On the eve of our graduation, we had the singular opportunity to meet and discuss issues of national interest with Mr President and his ministers. We made far-reaching recommendations and implementation strategies after an exhaustive deliberation on contemporary issues of national interest.
It is instructive to note that mni promotes the welfare, security and economic advancement of Nigeria and members are willing to serve at all times as the think-tank to all tiers of government.
As an eminent pharmacist, what is your advice to the present government as it contemplates the appointment of a new DG for NAFDAC?
I strongly recommend that the next DG of NAFDAC should be a pharmacist. NAFDAC is a sensitive agency and should not be politicised because its mandate is to guarantee the safety of food and drugs, and nobody can carry out that function better than a qualified pharmacist.
The pharmaceutical, sector like other sectors of the Nigerian economy, faced a tough time in 2016 because of the economic recession, what should stakeholders in the sector be doing this year (2017), not only to get out of recession but to take the sector to the next level?

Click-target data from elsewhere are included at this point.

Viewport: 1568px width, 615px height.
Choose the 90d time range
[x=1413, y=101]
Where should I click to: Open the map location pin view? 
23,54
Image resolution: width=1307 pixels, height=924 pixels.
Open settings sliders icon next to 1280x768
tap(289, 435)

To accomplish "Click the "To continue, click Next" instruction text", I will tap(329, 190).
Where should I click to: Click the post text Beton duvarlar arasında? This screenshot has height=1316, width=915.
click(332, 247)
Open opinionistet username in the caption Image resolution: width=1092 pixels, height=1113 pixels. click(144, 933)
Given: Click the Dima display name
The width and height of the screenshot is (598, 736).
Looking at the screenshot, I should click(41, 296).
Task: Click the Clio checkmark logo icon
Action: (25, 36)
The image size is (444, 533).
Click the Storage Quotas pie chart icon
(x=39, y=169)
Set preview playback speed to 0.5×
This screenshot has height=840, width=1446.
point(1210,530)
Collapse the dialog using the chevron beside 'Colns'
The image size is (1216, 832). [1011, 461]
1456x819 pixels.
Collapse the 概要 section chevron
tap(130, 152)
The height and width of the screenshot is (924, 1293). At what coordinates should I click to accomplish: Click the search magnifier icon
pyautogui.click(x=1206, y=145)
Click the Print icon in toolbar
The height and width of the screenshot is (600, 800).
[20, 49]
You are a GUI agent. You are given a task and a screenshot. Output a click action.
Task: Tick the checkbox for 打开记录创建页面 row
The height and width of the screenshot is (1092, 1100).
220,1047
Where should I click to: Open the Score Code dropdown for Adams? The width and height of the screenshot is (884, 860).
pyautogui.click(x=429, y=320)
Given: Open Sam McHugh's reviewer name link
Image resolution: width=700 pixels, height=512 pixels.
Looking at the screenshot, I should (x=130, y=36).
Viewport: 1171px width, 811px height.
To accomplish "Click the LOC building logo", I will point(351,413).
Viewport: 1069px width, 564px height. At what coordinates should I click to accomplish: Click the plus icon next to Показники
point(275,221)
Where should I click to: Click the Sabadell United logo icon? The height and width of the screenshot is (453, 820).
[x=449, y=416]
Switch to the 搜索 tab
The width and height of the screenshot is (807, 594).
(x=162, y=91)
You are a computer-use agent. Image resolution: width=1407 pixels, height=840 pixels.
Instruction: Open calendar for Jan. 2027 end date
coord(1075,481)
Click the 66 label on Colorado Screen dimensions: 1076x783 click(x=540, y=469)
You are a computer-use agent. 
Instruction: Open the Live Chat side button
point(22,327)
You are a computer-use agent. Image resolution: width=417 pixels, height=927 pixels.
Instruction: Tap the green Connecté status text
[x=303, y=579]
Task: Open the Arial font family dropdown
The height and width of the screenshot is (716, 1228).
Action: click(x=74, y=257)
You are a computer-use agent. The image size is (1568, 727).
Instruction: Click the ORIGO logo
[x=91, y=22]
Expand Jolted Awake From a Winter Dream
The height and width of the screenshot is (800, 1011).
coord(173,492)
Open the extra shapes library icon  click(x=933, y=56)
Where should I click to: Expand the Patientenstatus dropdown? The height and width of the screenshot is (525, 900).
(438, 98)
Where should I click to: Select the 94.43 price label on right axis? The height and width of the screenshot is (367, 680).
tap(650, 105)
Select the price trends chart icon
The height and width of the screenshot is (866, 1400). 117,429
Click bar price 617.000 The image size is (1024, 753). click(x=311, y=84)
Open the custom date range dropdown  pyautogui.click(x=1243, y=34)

The pharmaceutical sector of our economy is very important and strategic. Healthcare spending is out of pocket; and for an average family that visits a hospital facility, whether private or public sector, they all buy their drugs directly from stores. The recession in 2016 adversely affected availability of essential drugs as Nigerians rely on importation of drugs for the teaming population.
The strategy in 2017 is to focus on deliberate policies that will encourage the local industries to scale up and produce at least 40 per cent of the nation’s drug requirements. The stakeholders in the sector must come together and bring to the table those short and long term plans that government can adopt, to help the growth of the Industry.
As a past president of PSN, what are your impressions of the current leadership?
The current Leadership of PSN received the support of all past presidents before and on assumption of office. He has only done one year and personally in my opinion, he is adding value to the legacies of our past leaders. I wish him well because he is on the hot seat and, at the end of his three-year tenure, he will join the league of past presidents.